Does Advertising Matter to Emergency Patients? The Effect of Advertising on Hospital Choice, Travel Distances, and Mortality Rates

Seminars - Department Seminar Series
TAE JUNG YOON, KAIST College of Business
13:00 - 14:30
Alberto Alesina Seminar Room 5-E4-SR04, 5th floor, via Roentgen 1



The U.S. healthcare industry has undergone significant changes in recent decades. Consumers have become increasingly involved in choosing healthcare providers, and providers have escalated their direct-to-consumer advertising efforts. However, the impact of hospital advertising on emergency patients remains largely unexplored, despite the ongoing debate surrounding the value of this marketing strategy.
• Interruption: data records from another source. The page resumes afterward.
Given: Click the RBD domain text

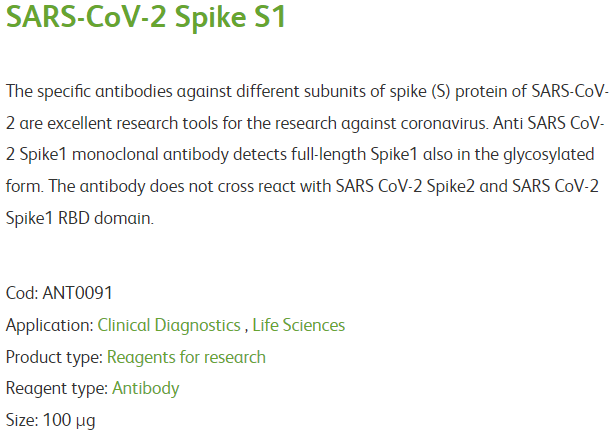Looking at the screenshot, I should [106, 218].
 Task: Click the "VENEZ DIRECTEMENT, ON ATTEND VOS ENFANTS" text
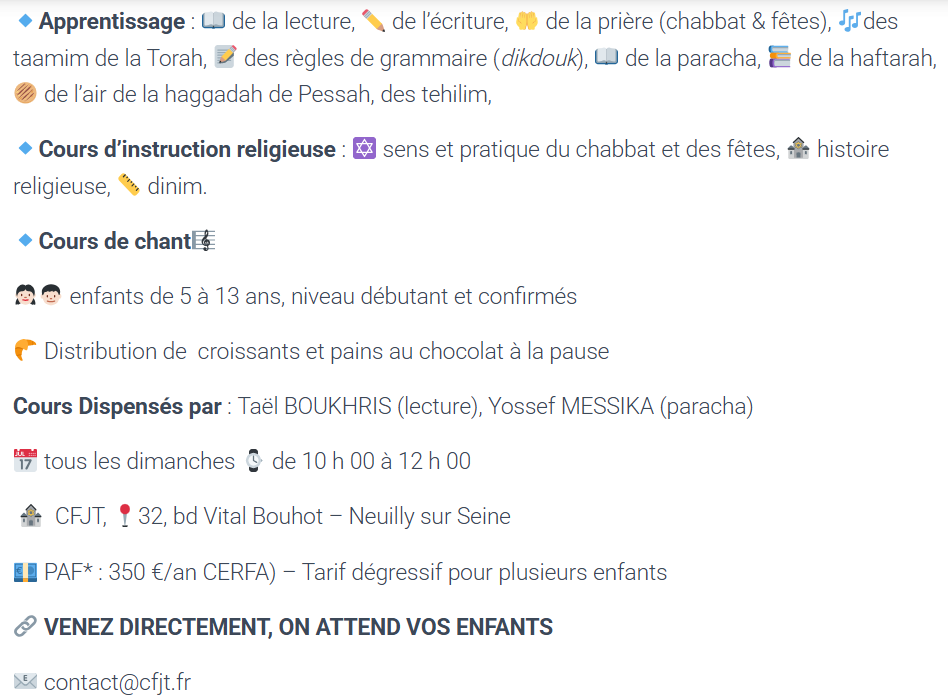pos(298,627)
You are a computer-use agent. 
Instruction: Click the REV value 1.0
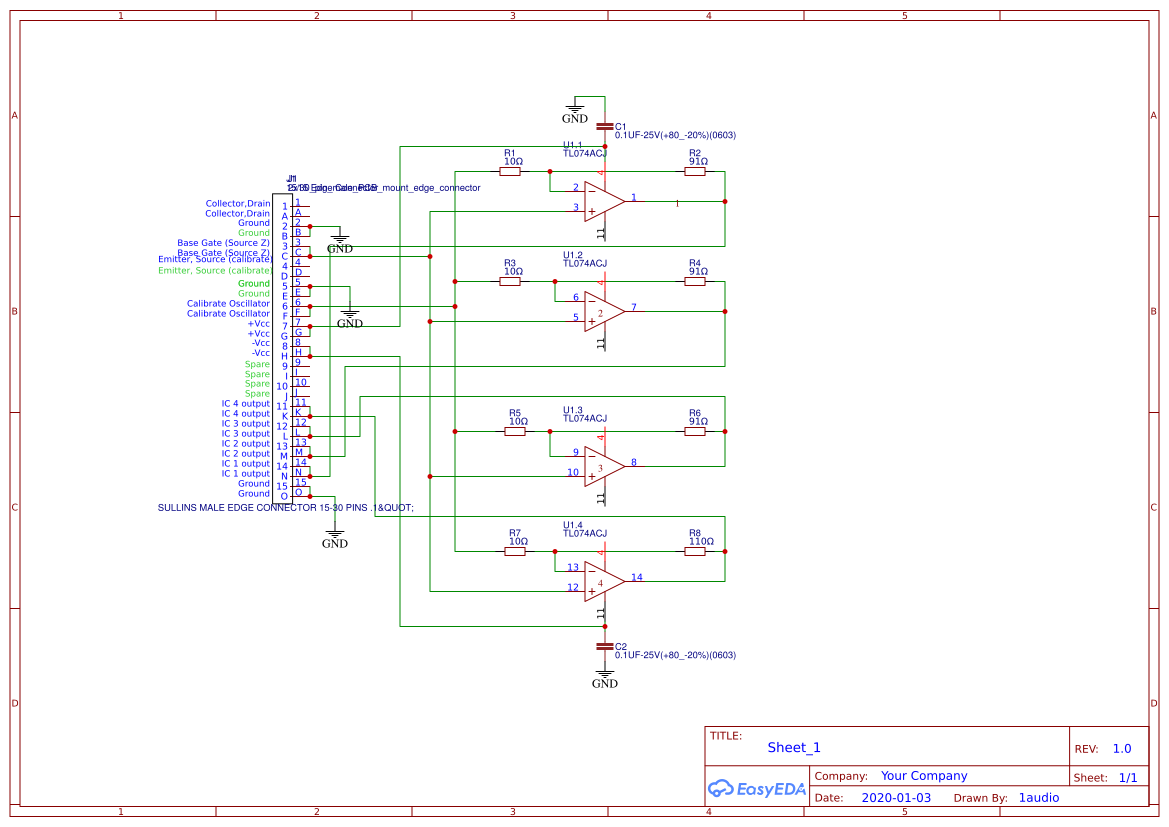pyautogui.click(x=1121, y=749)
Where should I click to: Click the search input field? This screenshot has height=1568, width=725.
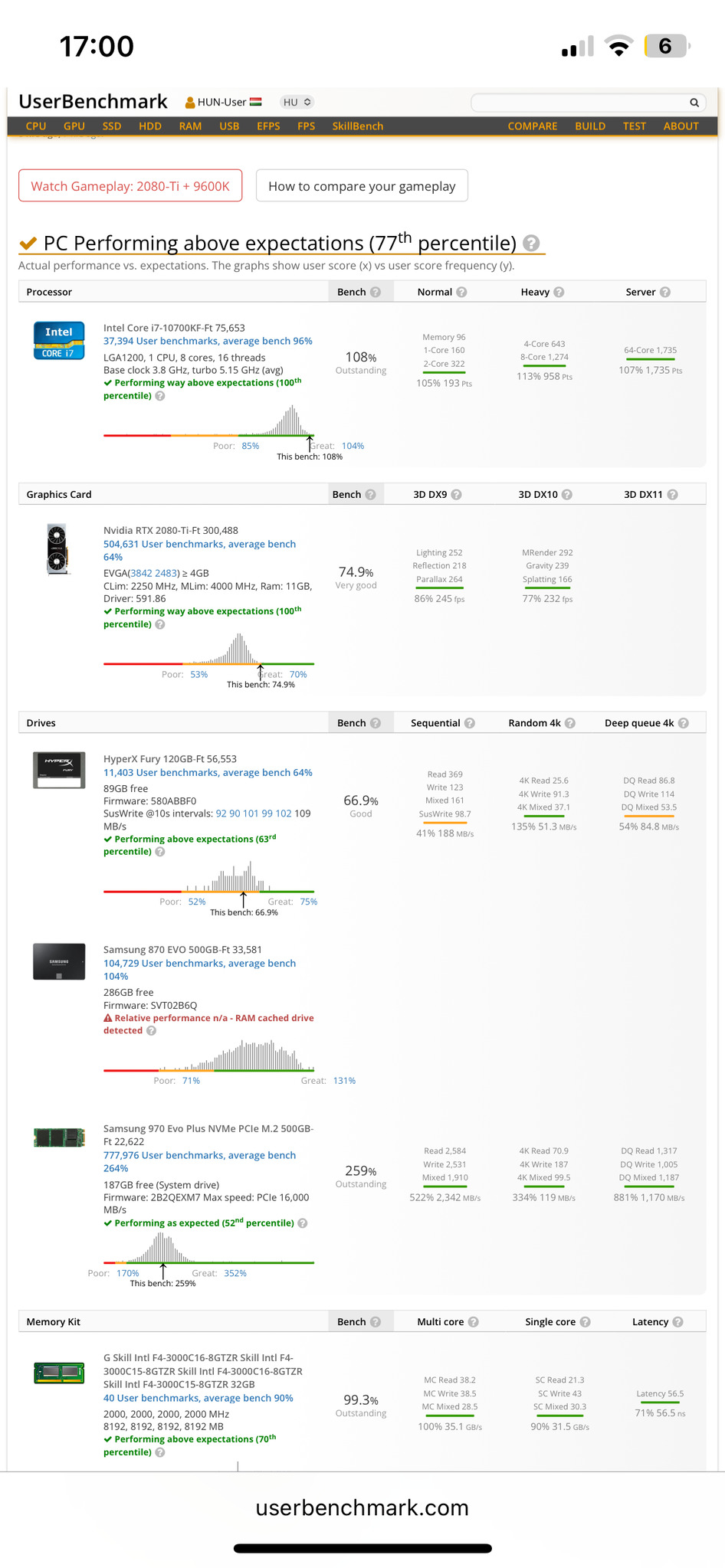click(x=579, y=103)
This study examines the impact of hospital television advertising on hospital choice and subsequent health outcomes of emergency patients using data on more than 92,000 individual patient visits in Florida between 2012 and 2015. Findings suggest patients are more likely to choose hospitals that advertise more, with older, unhealthy, or lower-income patients being more responsive to advertising. By influencing hospital choices, advertising can subsequently impact emergency patient health outcomes. Counterfactual analyses show that advertising contributes to higher mortality rates, with 27% of this increase attributed to greater travel distance and the rest attributed to a lower quality of emergency care in the hospitals that advertise. These findings emphasize the importance of carefully examining hospital advertising practices for emergency patients.